Saved entries

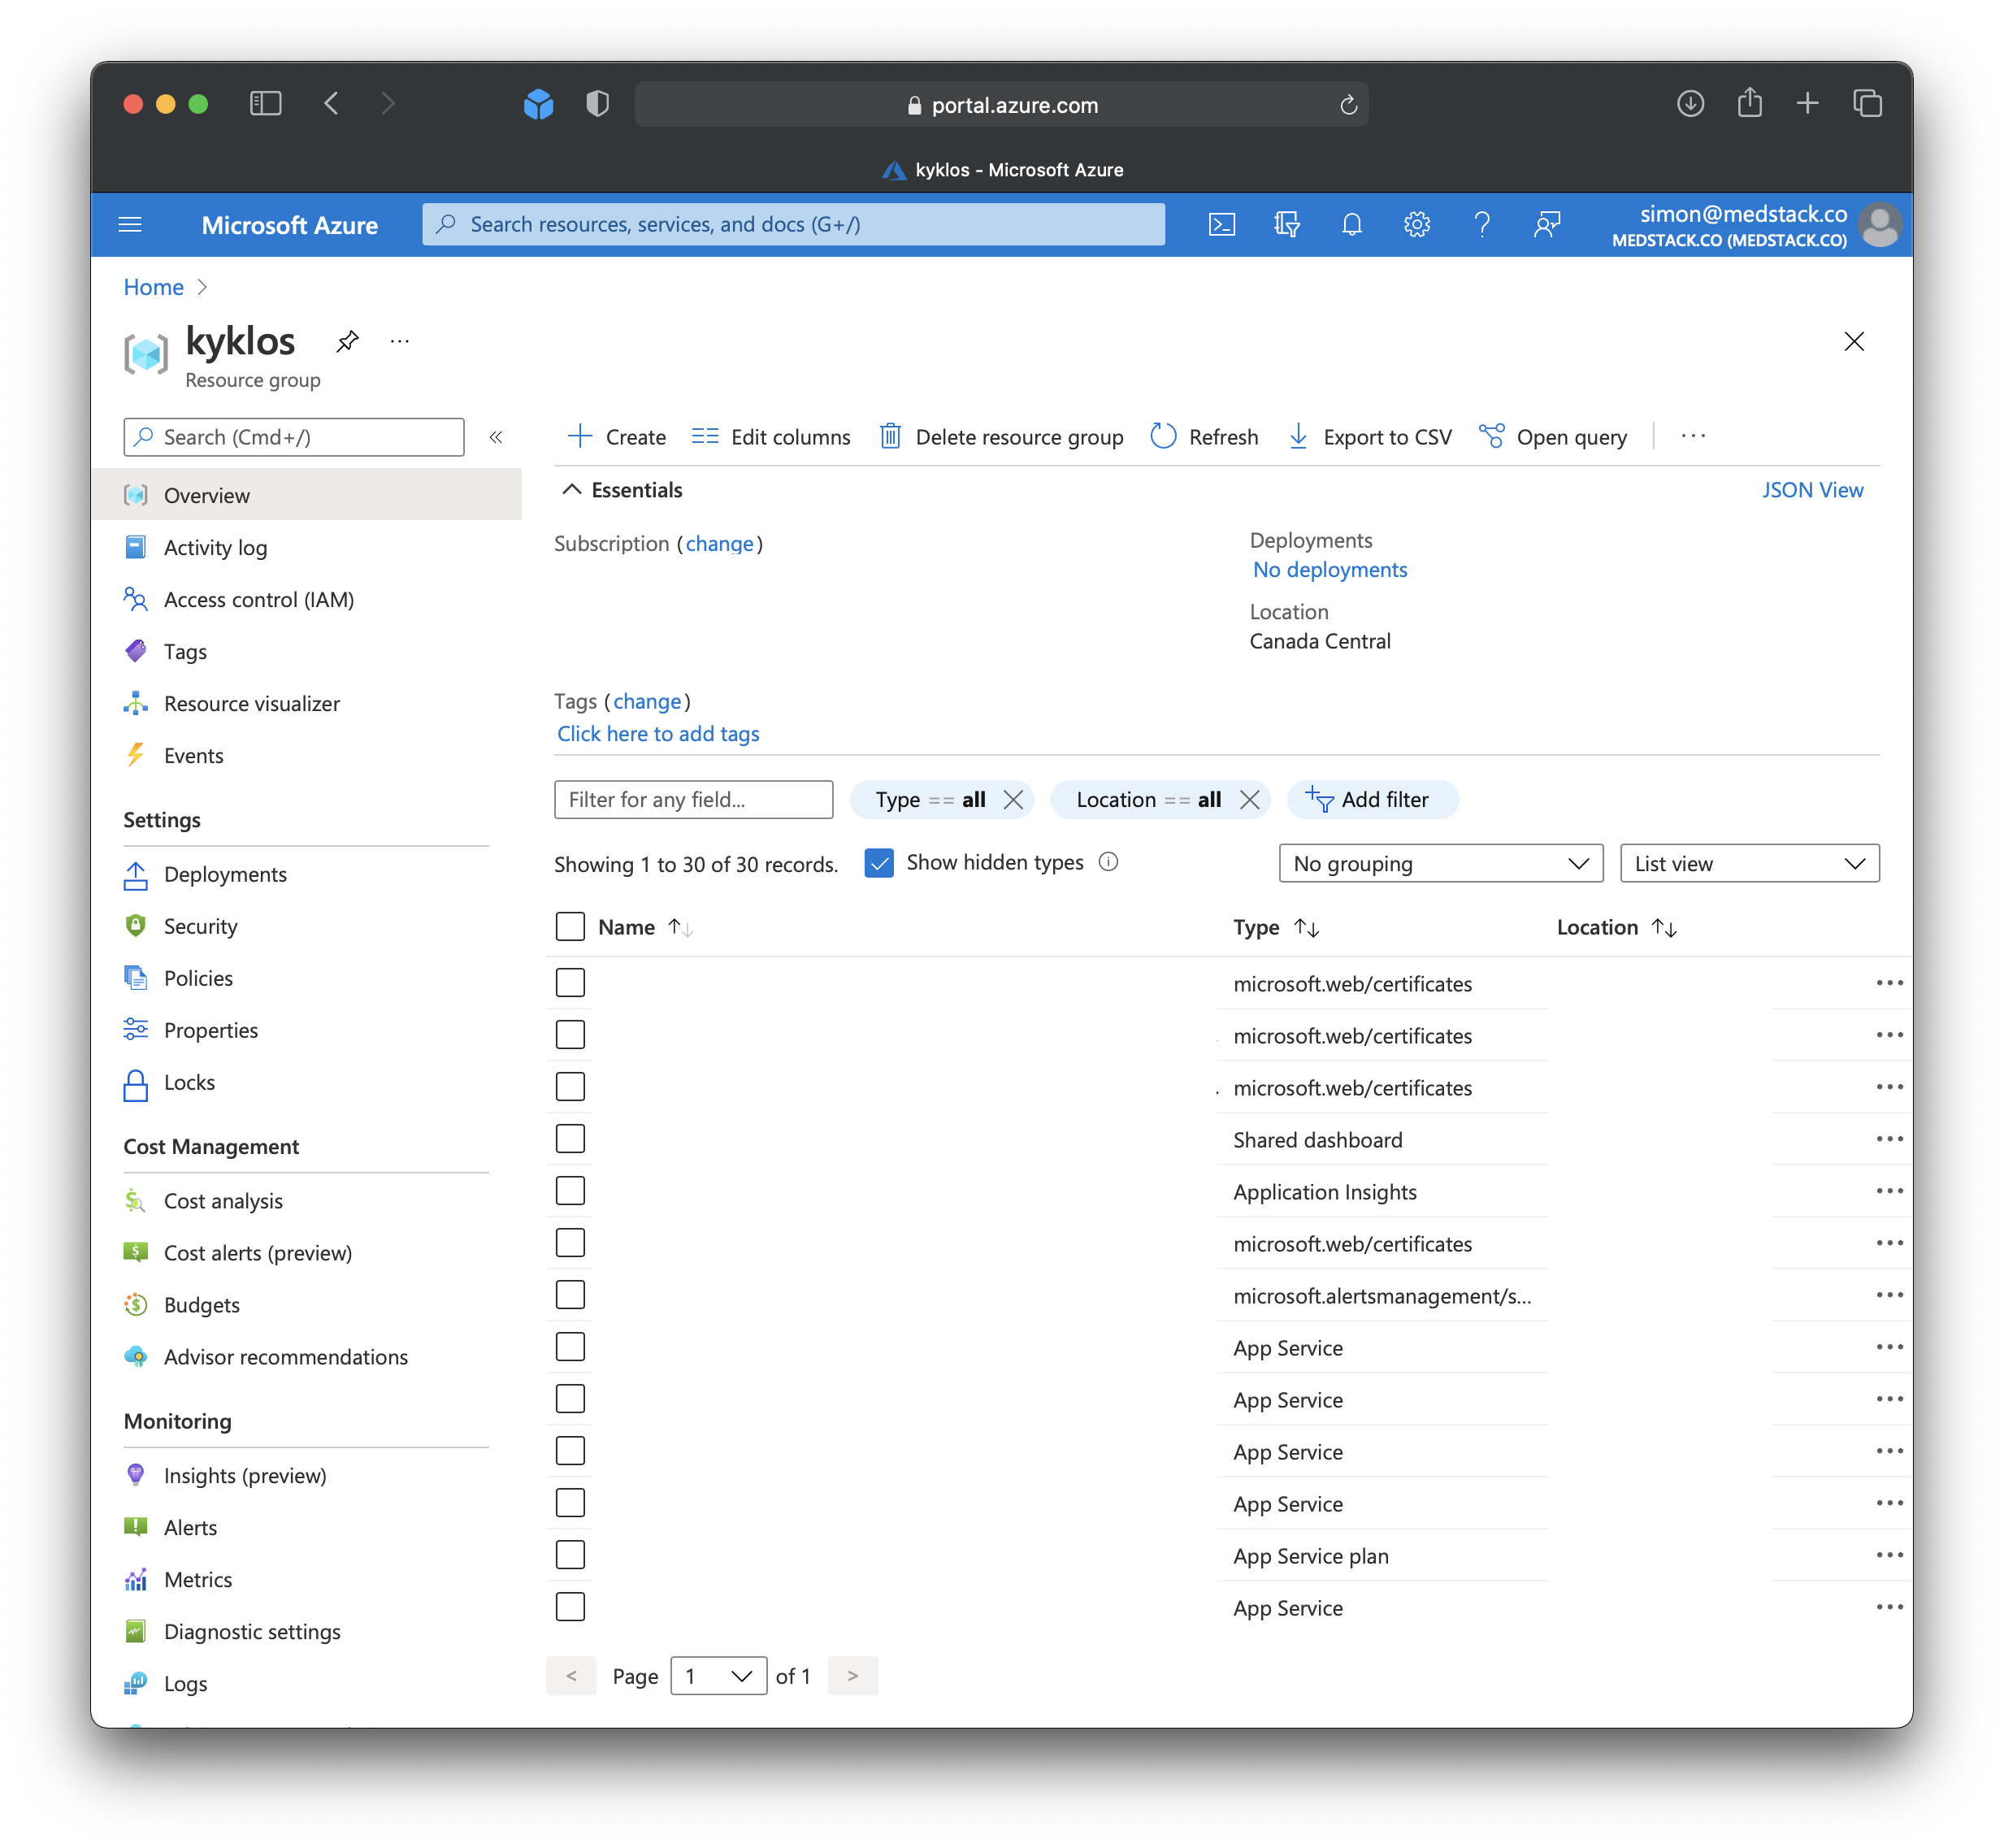The width and height of the screenshot is (2004, 1848).
Task: Open the No grouping dropdown
Action: [1440, 863]
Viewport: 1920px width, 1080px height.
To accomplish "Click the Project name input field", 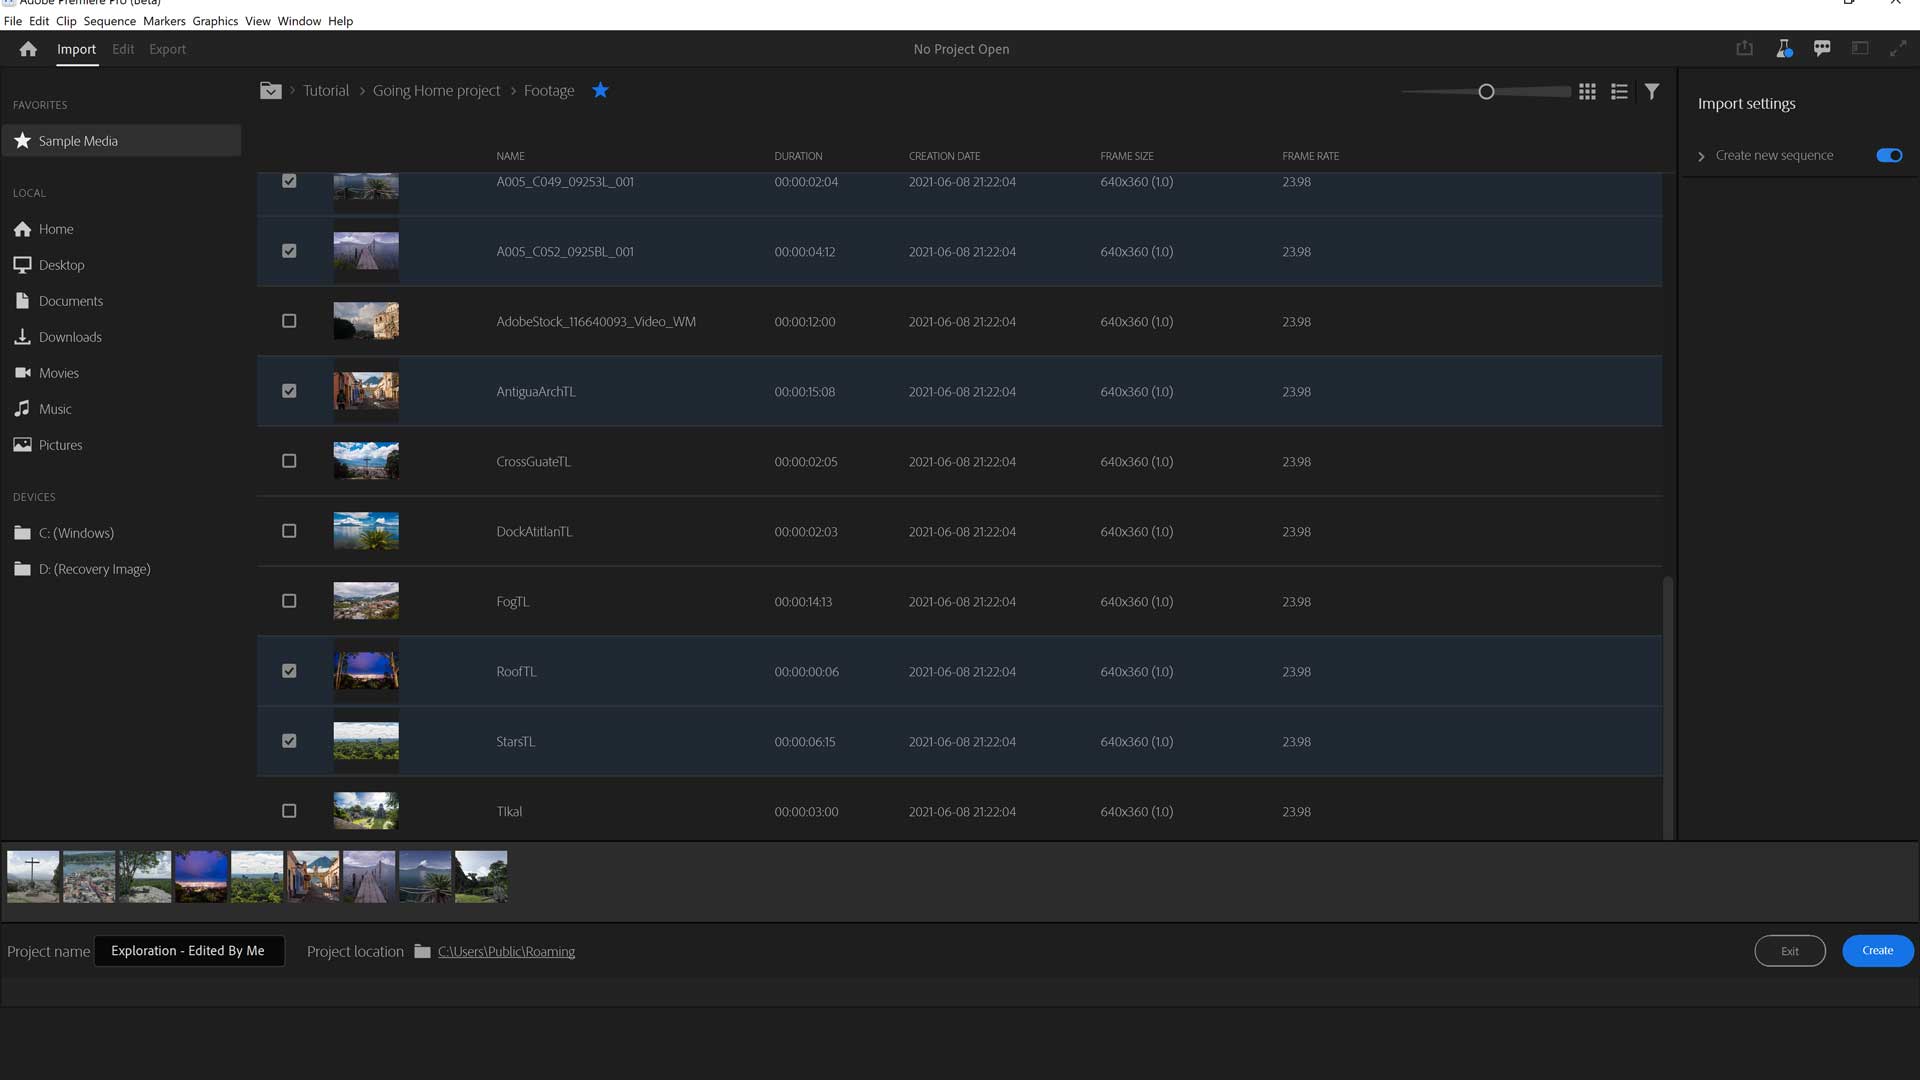I will click(x=189, y=950).
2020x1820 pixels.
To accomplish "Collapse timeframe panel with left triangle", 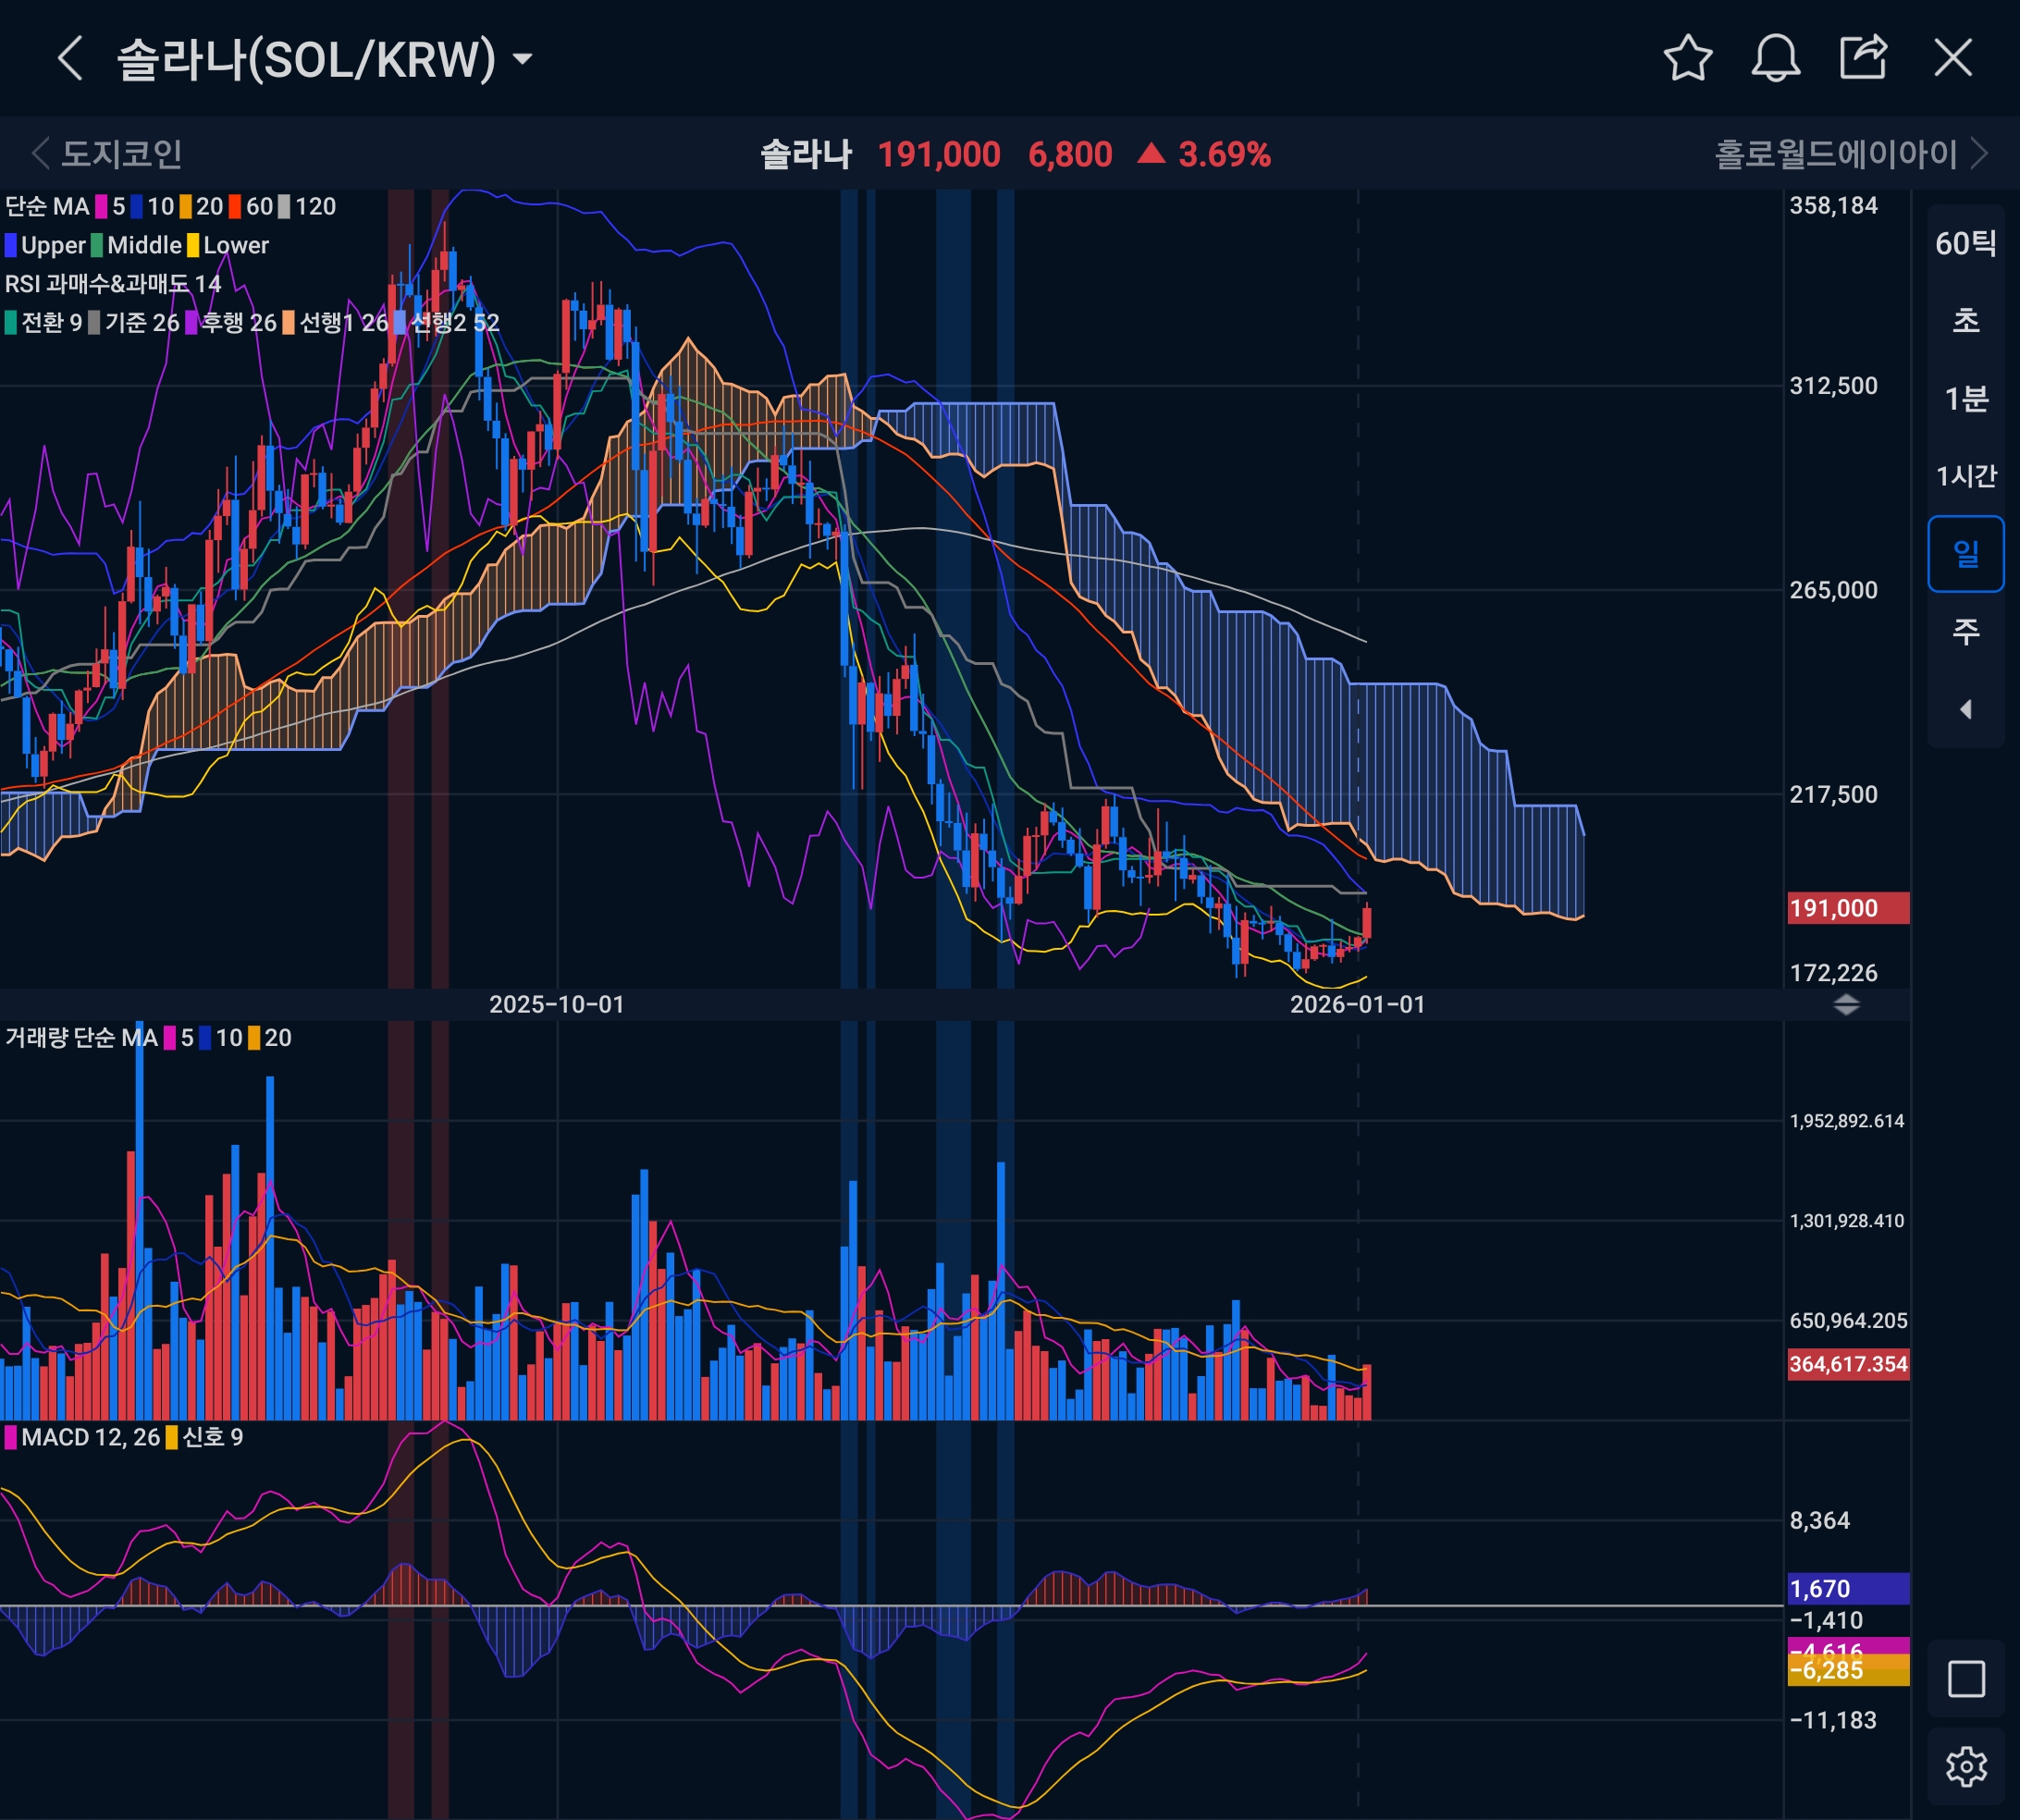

• _TASK PROMPT_: Print, without pictures, exactly the lines from the one containing "2020x1820 pixels." through the final line of the records above.

• _COMPLETED TASK_:
2020x1820 pixels.
To accomplish "Collapse timeframe panel with left triangle", 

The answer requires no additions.